What the task asks:
Exactly those lines that run from the one containing "Where should I click to: Click" through the last line of the entries below should be printed, and no others.

Entries provided:
━━━

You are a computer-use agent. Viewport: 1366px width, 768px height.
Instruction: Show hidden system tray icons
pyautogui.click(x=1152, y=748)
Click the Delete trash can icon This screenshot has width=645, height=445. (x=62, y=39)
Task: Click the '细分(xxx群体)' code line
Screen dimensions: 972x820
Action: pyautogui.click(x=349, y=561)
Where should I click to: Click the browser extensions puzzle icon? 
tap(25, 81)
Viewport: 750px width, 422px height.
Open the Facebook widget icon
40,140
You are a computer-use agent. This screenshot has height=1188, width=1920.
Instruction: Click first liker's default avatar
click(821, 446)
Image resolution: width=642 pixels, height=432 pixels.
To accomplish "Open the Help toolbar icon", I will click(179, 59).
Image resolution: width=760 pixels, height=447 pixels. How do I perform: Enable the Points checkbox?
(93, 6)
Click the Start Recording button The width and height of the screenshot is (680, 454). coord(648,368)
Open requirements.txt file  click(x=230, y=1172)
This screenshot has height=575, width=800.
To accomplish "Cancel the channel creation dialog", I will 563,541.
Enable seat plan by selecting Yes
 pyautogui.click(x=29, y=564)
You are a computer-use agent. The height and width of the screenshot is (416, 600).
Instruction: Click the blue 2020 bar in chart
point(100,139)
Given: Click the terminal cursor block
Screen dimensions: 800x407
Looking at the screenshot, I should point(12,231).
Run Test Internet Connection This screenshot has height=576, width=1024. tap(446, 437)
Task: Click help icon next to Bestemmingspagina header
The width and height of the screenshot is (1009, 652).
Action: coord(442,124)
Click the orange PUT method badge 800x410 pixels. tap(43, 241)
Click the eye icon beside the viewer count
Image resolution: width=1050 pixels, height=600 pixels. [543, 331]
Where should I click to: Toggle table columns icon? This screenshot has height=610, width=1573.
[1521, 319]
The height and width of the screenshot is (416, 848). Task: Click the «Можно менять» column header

━━━

Answer space:
Where should I click to: Click the browser extensions puzzle icon? 
tap(25, 81)
Viewport: 750px width, 422px height.
Open the Facebook widget icon
40,140
You are a computer-use agent. This screenshot has height=1188, width=1920.
Instruction: Click first liker's default avatar
click(821, 446)
Image resolution: width=642 pixels, height=432 pixels.
To accomplish "Open the Help toolbar icon", I will click(179, 59).
Image resolution: width=760 pixels, height=447 pixels. How do I perform: Enable the Points checkbox?
(93, 6)
Click the Start Recording button The width and height of the screenshot is (680, 454). coord(648,368)
Open requirements.txt file  click(x=230, y=1172)
This screenshot has height=575, width=800.
To accomplish "Cancel the channel creation dialog", I will 563,541.
Enable seat plan by selecting Yes
 pyautogui.click(x=29, y=564)
You are a computer-use agent. The height and width of the screenshot is (416, 600).
Instruction: Click the blue 2020 bar in chart
point(100,139)
Given: Click the terminal cursor block
Screen dimensions: 800x407
Looking at the screenshot, I should point(12,231).
Run Test Internet Connection This screenshot has height=576, width=1024. tap(446, 437)
Task: Click help icon next to Bestemmingspagina header
The width and height of the screenshot is (1009, 652).
Action: coord(442,124)
Click the orange PUT method badge 800x410 pixels. tap(43, 241)
Click the eye icon beside the viewer count
Image resolution: width=1050 pixels, height=600 pixels. [543, 331]
Where should I click to: Toggle table columns icon? This screenshot has height=610, width=1573.
[1521, 319]
The height and width of the screenshot is (416, 848). Task: Click the «Можно менять» column header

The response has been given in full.